I once heard a preacher talk about the difference between "the saints" and "church folk."  Technically, all believers in the gospel of Jesus Christ are "saints": a person set apart for the Lord and His kingdom. But often, I'm reminded that sometimes we are also "church folk": crappy people who just go to church. And saints/church folk get TIRED of doing good, because saints/church folk don't make it very easy. But...we are all in process. I try to remember this. We are all in process. No one is perfect yet. My feet are still on the ground; I have not stepped onto a cloud and peaced out. It hasn't happened.

And we, who with unveiled faces all reflect the Lord’s glory, are being transformed into his likeness with ever-increasing glory, which comes from the Lord, who is the Spirit.- 2 Corinthians 3:18

So, I had one idea when I copy/pasted that scripture...but now I'm having another one. My first point was that we are "being transformed." That we are in process. That we have to be patient and wait for the ever-increasing glory to come from the Lord. We have to wait to be like him. And we have to wait on other people to be like Him. That is legit. I have taken that to heart.

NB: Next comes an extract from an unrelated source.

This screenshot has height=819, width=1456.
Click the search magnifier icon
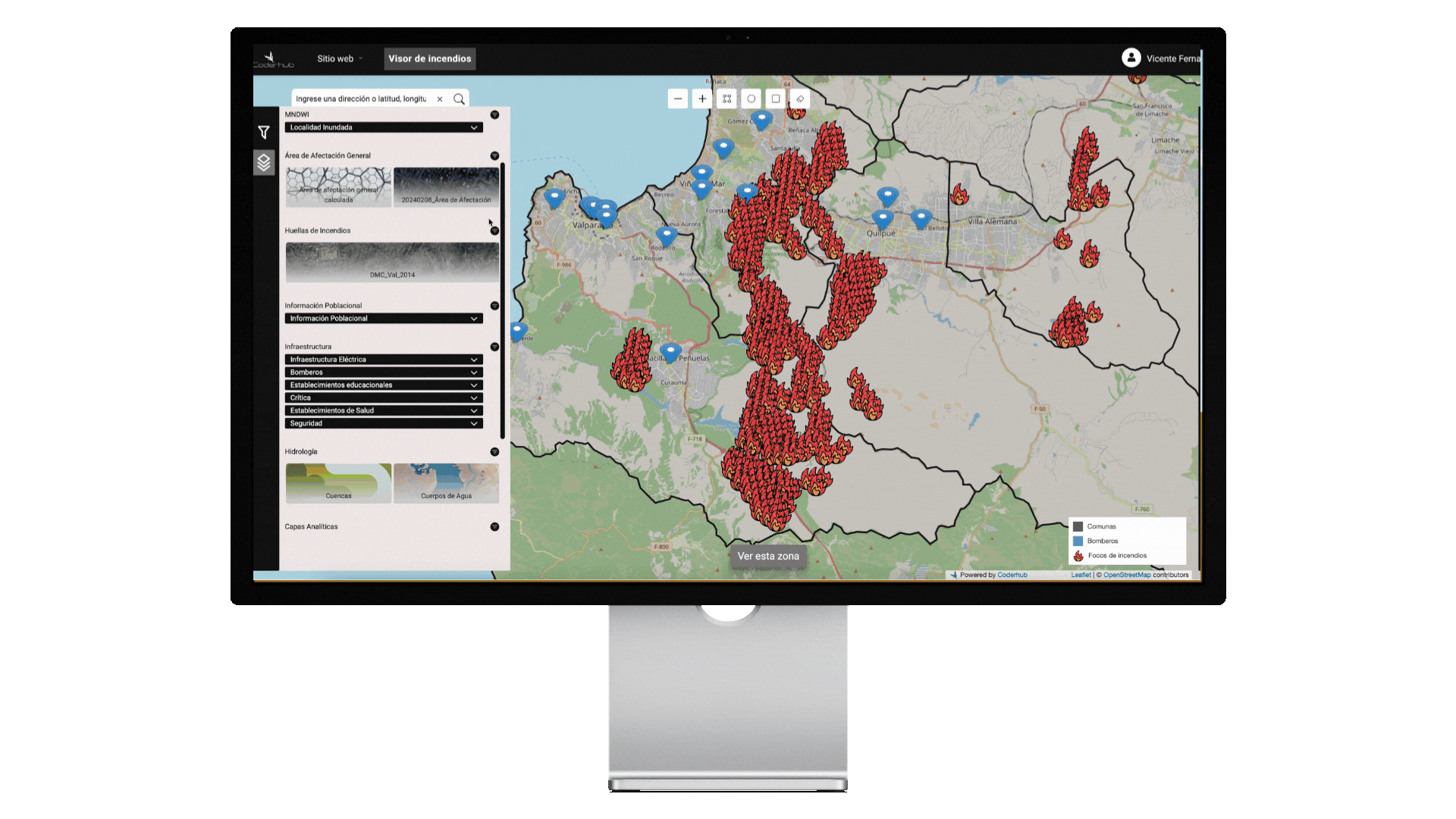459,99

But my second thought was:

How obvious we are. 

Lord, I don't want to be so obvious! When Moses came down from the mountain, he had a veil over his face, so that the Israelites wouldn't see the glory of the Lord fading off him. They could hear God's message unfettered by their view of Moses. And so they wouldn't be distracted or concerned by the obviously fading glory...Moses put on a veil (see Exodus 34:29).

But I don't get a veil! I either reflect the Lord's glory, or I don't. You either see Him, or you see ME. God's message either comes through loud and clear, or the audience is distracted by my fading? While I'm being transformed into his likeness, can you see me changing...or do I still look (too much) like ME?! I don't get to hide behind a veil. With unveiled face, I should be reflecting the glory of the Lord. Today...I think I look like me. Like Marge. And I wonder how obvious it is...and who I've distracted. I have taken that to heart, as well.